The diagnostic evaluation of an immunodeficient patient is always challenging. First, it is necessary to recognise the warning signs to identify a possible PID as, for example, recurrent and/or persistent or severe infections during childhood, infections with unusual or opportunistic microorganisms, inadequate response to antibiotics, persistent lymphopaenia and family history of PID. A prompt diagnosis will ensure the establishment of preventive measures and early treatment in case of complication. The diagnostic delay is associated with an increase in morbidity and mortality[1]. In this case, there was evidence that the patient suffered from an immunodeficiency: recurrent LRTI leading to bronchiectasis, PM and a diffuse and severe gastrointestinal CMV infection. Regarding the CMV infection, we also want to emphasise that CMV enteritis in immunocompetent individuals usually does not need a specific treatment, whereas it is recommended in immunocompromised hosts. In refractory cases, foscarnet, cidofovir and maribavir can be a useful option[7]. Also, as in our patient’s case, anti-CMV immunoglobulin (Megalotect®) can be added to anti-CMV specific treatment to induce the CMV viremia remission[8]. In some reported cases, restoration of immunity by infusion of CMV-specific T cells (‘adoptive T cells’) had been helpful[7].

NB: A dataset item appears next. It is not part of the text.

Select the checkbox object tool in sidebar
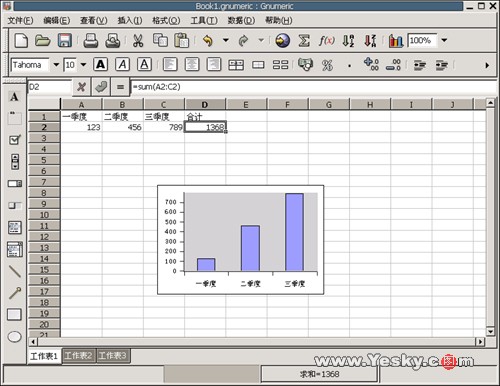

Considering the severe and life-threating infection and refractoriness to the treatment that our patient suffered, we had no doubt of his immunocompromised subjacent status. The difficulty lies in discerning between a secondary immunodeficiency (SID) and a PID. A viral SID was reasonably discarded with multiple HIV tests and HTLV-1 and 2 negative serology. The patient did not have proteinuria and was not taking or had taken any treatment that could justify the hypogammaglobulinaemia. A malignancy related SID was reasonably excluded with the autopsy and the mesenteric adenopathies were examined carefully, taking into account the FDG PET-CT findings without finding alterations suggestive of neoplasia. Our final diagnostic approach was that the patient had a PID, considering the history of LRTI since youth, the presence of bronchiectasis and the cutaneous affection (PM). Of note, PM is a dermatological condition that could be related to immunosuppression, but more specifically, immunocompromised patients develop certain types of porokeratosis: PM, disseminated superficial actinic porokeratosis or a mix of them[9].
We classified the PID as a LOCID as the patient fulfilled the diagnostic criteria. This entity, considered a variant of the CVID, affects adults who present with OI and/or a low CD4 cell count[6]. Of note, our patient had a CD4+ T cell recount of 43 × 106/l [NV 480–1670], and also presented an OI in the form of a severe gastrointestinal CMV infection. With respect to CVID, patients with LOCID have higher rates of familial consanguinity, splenomegaly, gastrointestinal involvement (most frequently by CMV infection), lymphocyte depletion (mainly CD4+) and lymphoproliferative syndrome[2]. There is a lot of uncertainty regarding this rare and poorly studied entity. One limitation of this report is that we were not able to perform a genetic test to discard an adult-onset monogenic inborn error of immunity (MIEI) due to the rapid deterioration of the patient. As Staels et al. show in their review, the use of next-generation sequencing (NGS) in patients with PID has led to a rising tendency in identification of adult-onset MIEI[10]. The adult-onset phenotype could be associated with hypomorphic variants, somatic variants, epigenetics and environment[10]. It is necessary to deepen the knowledge of the LOCID and this is why we recommend carrying out genetic NGS tests in this population. Probably the term LOCID should be reserved for those patients who met diagnostic criteria without finding an alternative genetic cause.